Pourquoi se fatiguer, en effet ? Si en SF le suspension of disbelief demande un gros travail de cohérence, si la littérature générale exige une étude approfondie de la psychologie des personnages, la Fantasy a la chance de pouvoir se passer de l'un et l'autre : le lecteur, avant même d'ouvrir le livre, est déjà convaincu des pré-requis que sont la stagnation éternelle au Moyen-Age ou l'existence de la magie. Et s'il a gobé cela, il est prêt à avaler n'importe quelle couleuvre, du moment que les clichés du genre soient présents.
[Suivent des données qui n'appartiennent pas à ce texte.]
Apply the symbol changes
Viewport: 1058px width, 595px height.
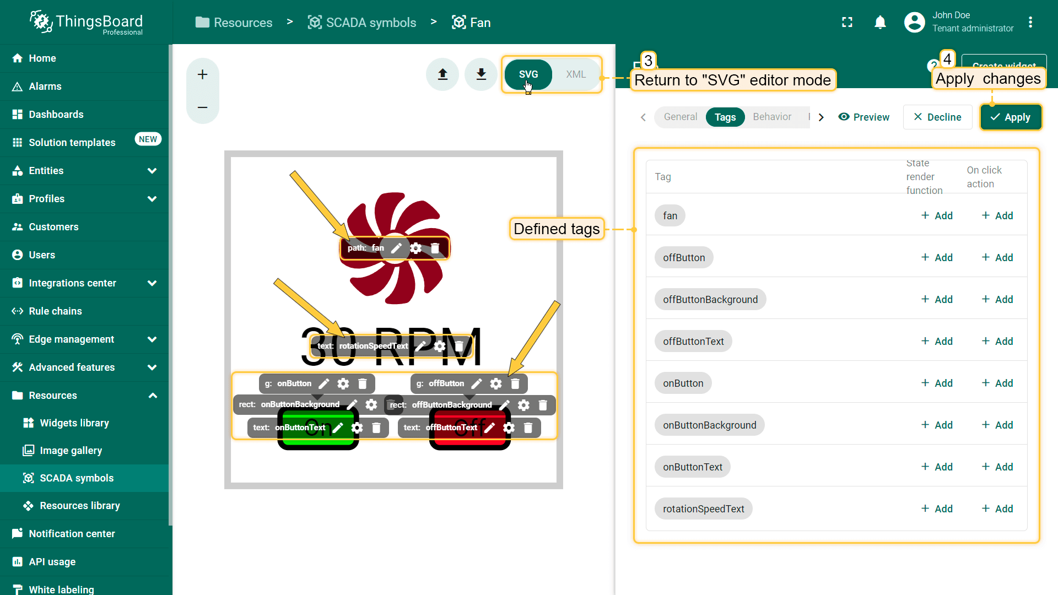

Ces clichés du genre, vous ne pouvez pas vous en passer. La Fantasy, c'est comme les figures imposées du patinage artistique : on n'invente rien d'une performance à une autre, on change juste l'ordre et la qualité d'exécution des figures. Certains auteurs vont essayer d'enchaîner à toute vitesse les figures les plus difficiles, ce qui peut provoquer un roman dense et quelque peu indigeste. D'autres faire tranquillement des tours de patinoire avec de temps en temps un petit entrechat.

Brandon Sanderson, avec le 3e et dernier tome de la série Mistborn, est plus dans le second cas, mais il prend en plus le temps de faire de longs échauffements, histoire d'éviter que le lecteur se claque un muscle dans le cerveau à essayer de se rappeler qui est qui et qui a fait quoi. En fait, Sanderson, soucieux d'être aussi bien lu dans les cours de récréation que dans les maisons de retraite, pensent à ses lecteurs atteints d'Alzheimer et n'hésite pas à faire soliloquer ses personnages pour qu'ils rappellent complaisamment des éléments antérieurs du récit, et leur stade actuel de développement émotionnel (à peu près celui d'un "early teen", pour la plupart des protagonistes, ce qui montre bien quel est le public de prédilection de Sanderson). Les mauvaises langues diront que vu la légèreté de l'intrigue, de tels rappels sont peut-être inutiles, mais au moins ça rend le roman facile à lire, et ça permet à l'auteur de délayer habilement pour étoffer un livre qui, sinon, ferait 175 pages. Au passage, on comprend mieux maintenant pourquoi, alors qu'il devait finir le cycle de Jordan en un tome, Sanderson a finalement prévu d'écrire 3 tomes.

A mois que le fait d'écrire 3 romans soit le résultat du soin qu'il prend à conclure toutes les intrigues en cours, et apporter une réponse à toutes les questions posées. C'est tout à son honneur, ça, le respect du client : de ce côté-là, l'auteur ne s'autorise aucune facilité, aucun effet de manche, et on comprend en lisant le livre que toute la cosmologie de l'univers, les principes de sa magie, et les antécédents des personnages, ont été décidés en amont de l'intrigue du roman. On est pas en face d'un Zelazny qui écrit au fil de la plume, la plupart du temps défoncé à l'acide ! Si Sanderson abuse de quelque chose, c'est plus certainement de tisane verveine-tilleul, vu la vélocité de son récit et l'énergie des scènes d'action qui semblent un peu répétitive après l'accumulation de celles des précédents tomes (mais bon, difficile de faire mieux que la découverte du Wire Fu du premier tome). Loin d'être aussi réussi que le 1er tome, Hero of Ages est bien meilleur que le 2e, où les ficelles pour tirer à la ligne en repoussant la conclusion du cycle étaient bien trop visibles. On peut prendre le lecteur pour un con - et c'est bien ce qu'annonce l'illustration de couverture - mais à condition de lui donner un minimum d'action, de personnages cools et de dialogues truffés de vannes à deux sous.

Bref, Sanderson est un écrivain appliqué et soigneux, méthodique à l'extrême, mais dans la prose duquel on pourrait tailler de moitié pour arriver à quelque chose d'un peu nerveux et enlevé. Ce qui est en fait une super bonne nouvelle : après les décès d'Eddings et de Jordan, on craignait de commencer à manquer d'auteurs de fantasy besogneux capables d'empiler manuscrit sur manuscrit de verbiage édulcoré dans des décors de carton-pâte.